The Maldives Development Update (MDU) notes that the country, post a massive pandemic led downturn, is firmly on the road to recovery. Thanks to successful marketing campaigns and relatively straightforward entry requirements, Maldives received more than 300,000 tourists in the first quarter of 2021. Assuming that a million tourists visit the country this year, the World Bank forecasts real GDP to grow by 17.1 percent in 2021. There are both downside and upside risks to the forecast.
The Update analyzes the devastating effect of the pandemic on the island nation’s economy. From end-March to mid-July 2020, the country was forced to close its borders to tourists, bringing the economy to a standstill. Tourist arrivals plummeted nearly 70 percent, leading real GDP growth to contract by nearly 30 percent compared to 2019. The government took steps to protect the lives and livelihoods of Maldivians, and yet the pandemic is expected to have led to a temporary increase in poverty.
“The Government of Maldives has shown the world that a safe reopening to tourism is possible,” said Faris. H. Hadad-Zervos, the World Bank Country Director for Maldives, Nepal and Sri Lanka. “With active management of the current macro-fiscal situation, Maldives’ medium-term growth prospects can continue to be positive given its strong reputation as a luxury destination and ongoing investments in tourist infrastructure.”

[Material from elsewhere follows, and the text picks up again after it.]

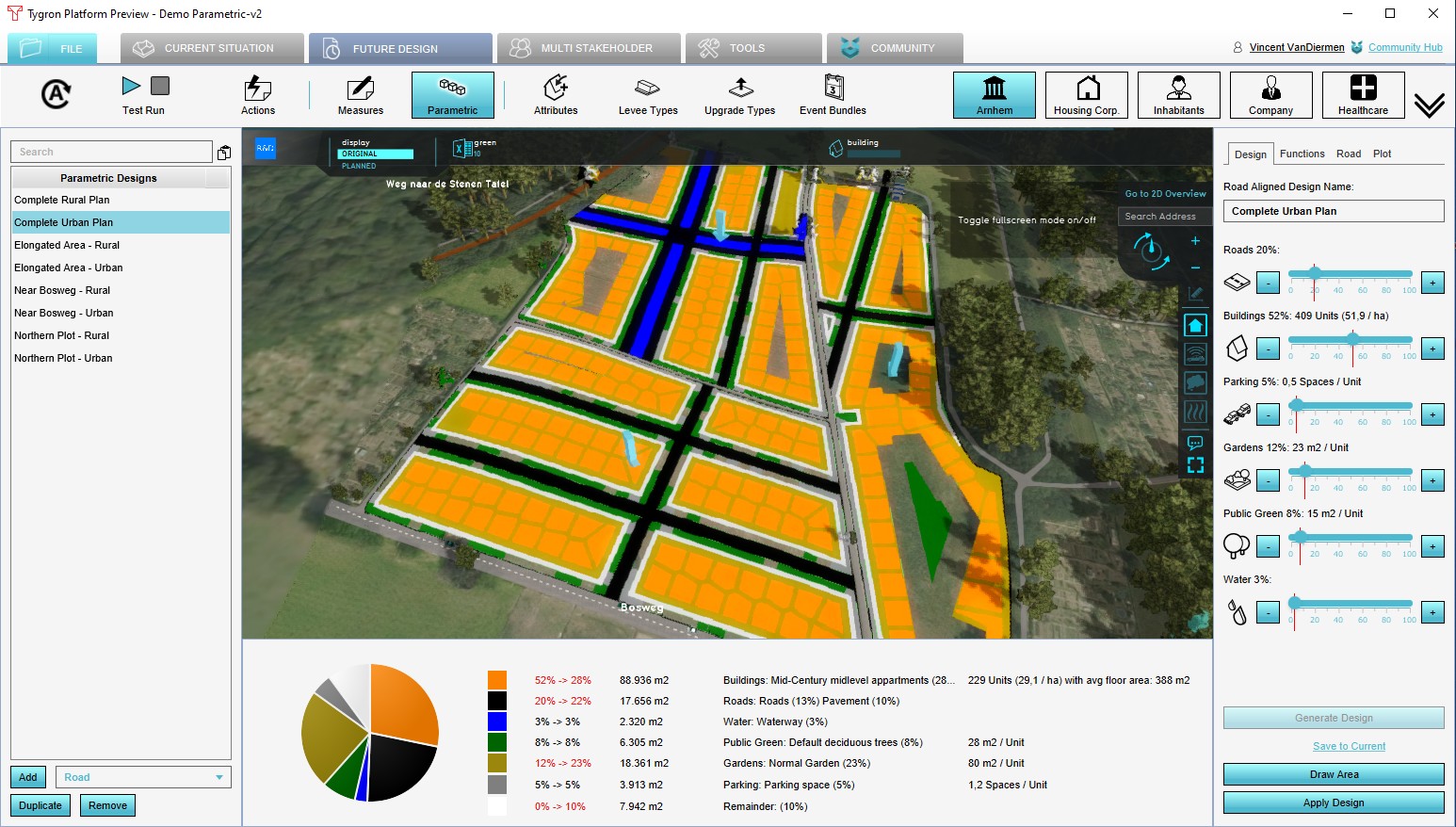This screenshot has width=1456, height=827.
Task: Switch to the Plot tab
Action: click(1382, 154)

As Maldives builds back better from the COVID-19 crisis, addressing fiscal and debt vulnerabilities will be important. In 2020, the fiscal deficit reached nearly USD 900 million or 20 percent of estimated 2020 GDP. Total public and publicly guaranteed debt reached USD 5.6 billion or nearly 140 percent of estimated 2020 GDP. Although the recovery is now underway, Maldives’ fiscal deficit and debt ratio are expected to remain elevated over the medium term.

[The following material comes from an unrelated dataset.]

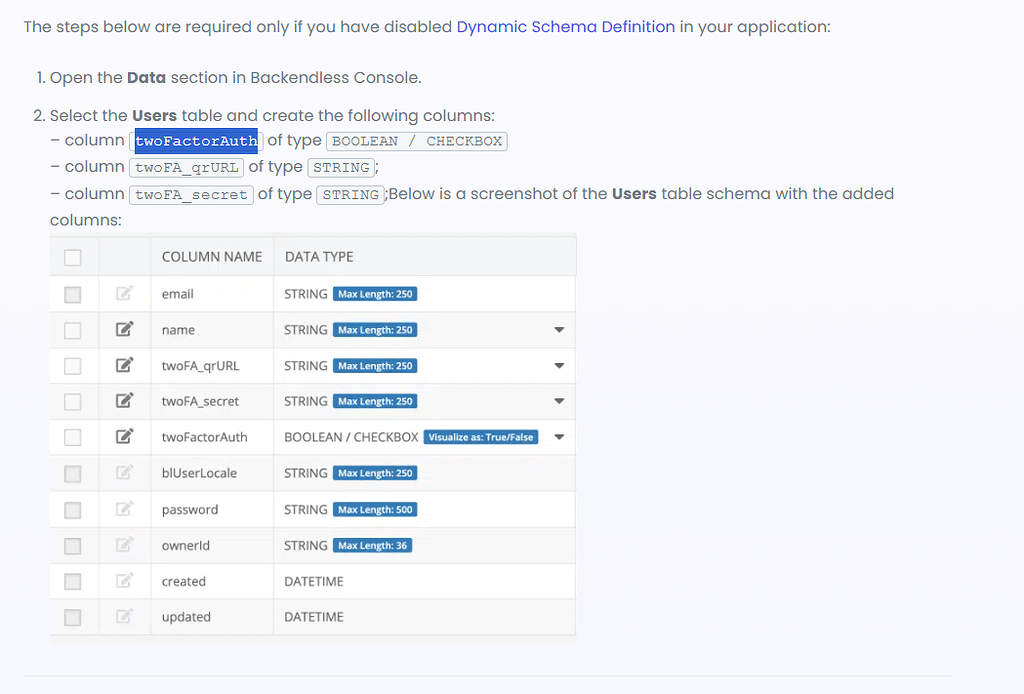Click the edit pencil icon for name row
The width and height of the screenshot is (1024, 694).
coord(124,329)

“The pandemic has led to a spike in debt vulnerabilities across the globe, and Maldives is no exception,” said Fernando Im and Pui Shen Yoong, lead authors of the MDU. “Addressing these vulnerabilities would help Maldives build resilience to cope with unexpected future shocks”.
The special focus section of the MDU sheds light on how digital technologies can be game changers for Maldives’ growth and development. The COVID-19 pandemic has accelerated the digital transformation that was already underway, thanks to relatively high broadband and mobile internet penetration in the country. About 63 percent of the population used the Internet in 2019, a higher proportion than in other South Asian countries and peers outside the region. There is tremendous potential to use digital technologies to improve the delivery of services such as health, education, and disaster risk management, especially to outer atolls.
To leverage the digital dividend, Maldives needs to address policy, legal and regulatory gaps that currently inhibit the adoption of digital technologies. It also needs to boost Maldivians’ digital capabilities and skills to ensure that all Maldivians can take advantage of new technologies in an increasingly digital world.
“Wider use of digital technologies can help the government improve service delivery and allow smaller businesses and informal workers to expand access to markets,” said Junko Narimatsu, lead author of the special focus section. “However, for digital development to play a more prominent role in Maldives’ economic recovery, it is essential to close the digital divide between Male’ and the atolls.”